Orin — I killed him!

Christine —(with a cry of terror) Oh — oh! I knew! (then clutching at Orin) No — Orin! You — you’re just telling me that — to punish me, aren’t you? You said you loved me — you’d protect me — protect your mother — you couldn’t murder —!

Orin —(harshly, pushing her away) You could murder Father, couldn’t you? (He thrusts the newspaper into her hands, pointing to the story.) Here! Read that, if you don’t believe me! We got it in Boston to see whom the police would suspect. It’s only a few lines. Brant wasn’t important — except to you! (She looks at the paper with fascinated horror. Then she lets it slip through her fingers, sinks down on the lowest step and begins to moan to herself, wringing her hands together in stricken anguish. Orin turns from her and starts to pace up and down by the steps. Lavinia stands at the left of the steps, rigid and erect, her face mask-like.)

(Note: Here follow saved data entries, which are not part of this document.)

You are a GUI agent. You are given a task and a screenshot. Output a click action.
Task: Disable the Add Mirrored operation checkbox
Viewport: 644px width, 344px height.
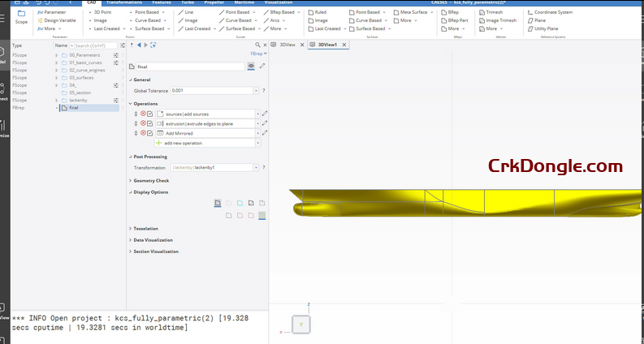(x=150, y=133)
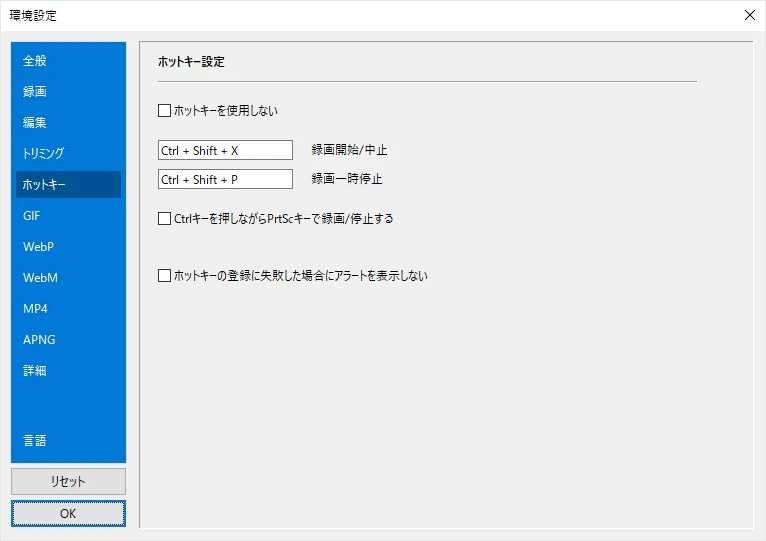766x541 pixels.
Task: Select 編集 in the sidebar
Action: tap(35, 123)
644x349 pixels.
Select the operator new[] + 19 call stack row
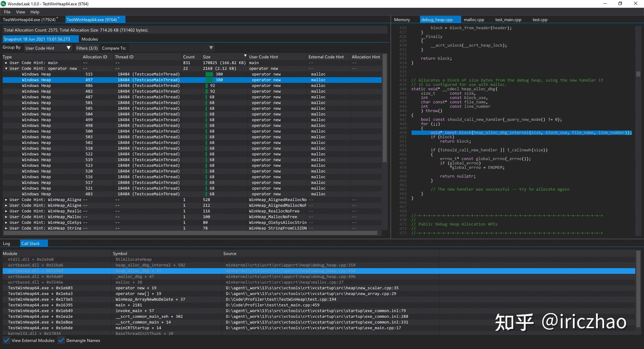tap(138, 294)
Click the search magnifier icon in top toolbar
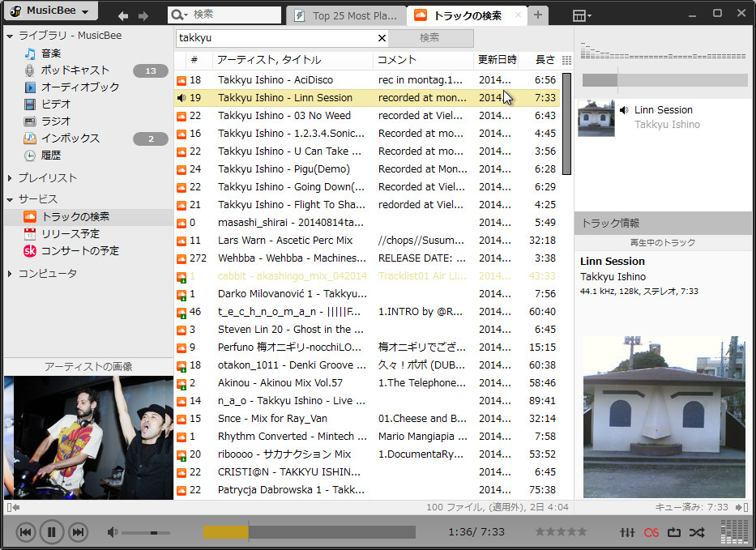Screen dimensions: 756x550 177,14
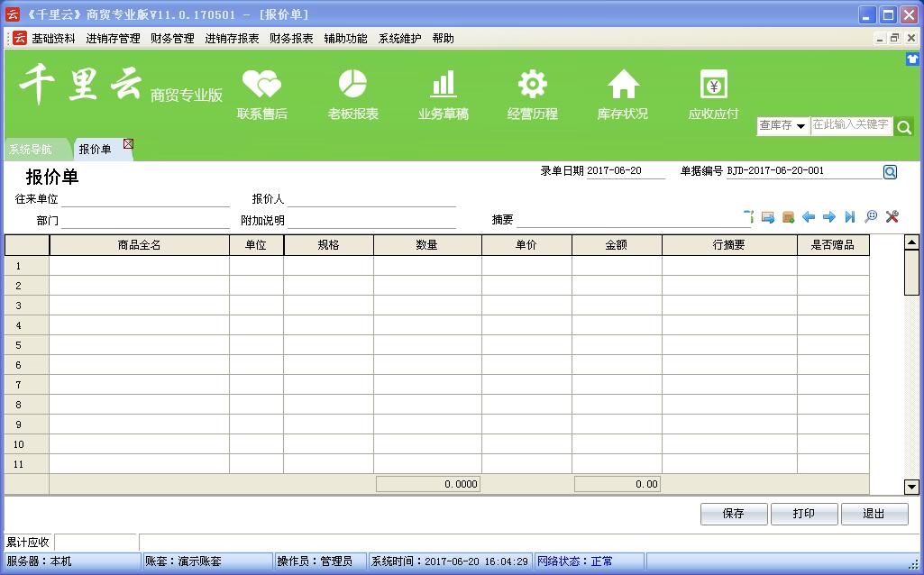Viewport: 924px width, 575px height.
Task: Switch to the 系统导航 tab
Action: [32, 150]

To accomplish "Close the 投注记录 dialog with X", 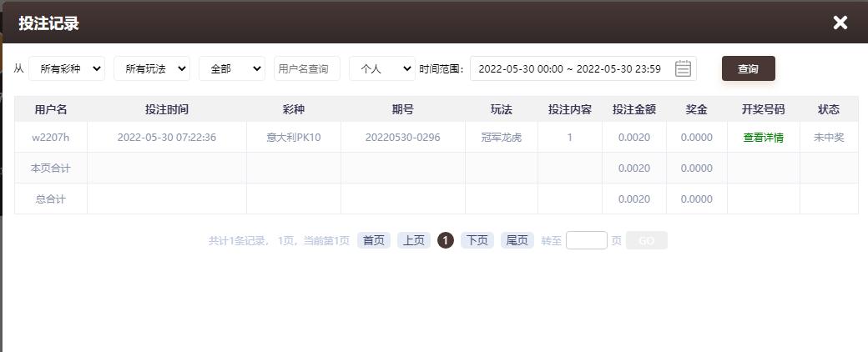I will 840,23.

Orin —(harshly) They think exactly what we planned they should think — that he was killed by waterfront thieves. There’s nothing to connect us with his death! (He stops by her. She stares before her, wringing her hands and moaning. He blurts out) Mother! Don’t moan like that! (She gives no sign of having heard him. He starts to pace up and down again — with savage resentment) Why do you grieve for that servant’s bastard? I know he was the one who planned Father’s murder! You couldn’t have done that! He got you under his influence to revenge himself! He hypnotized you! I saw you weren’t yourself the minute I got home, remember? How else could you ever have imagined you loved that low swine! How else could you ever have said the things —(He stops before her.) I heard you planning to go with him to the island I had told you about — our island — that was you and I! (He starts to pace up and down again distractedly. She remains as before except that her moaning has begun to exhaust itself. Orin stops before her again and grasps her by the shoulders, kneeling on the steps beside her — desperately pleading now) Mother! Don’t moan like that! You’re still under his influence! But you’ll forget him! I’ll make you forget him! I’ll make you happy! We’ll leave Vinnie here and go away on a long voyage — to the South Seas —

Lavinia —(sharply) Orin!

Orin —(not heeding her, stares into his mother’s face. She has stopped moaning, the horror in her eyes is dying into blankness, the expression of her mouth congealing to one of numbed grief. She gives no sign of having heard him. Orin shakes her — desperately) Mother! Don’t you hear me? Why won’t you speak to me? Will you always love him? Do you hate me now? (He sinks on his knees before her.) Mother! Answer me! Say you forgive me!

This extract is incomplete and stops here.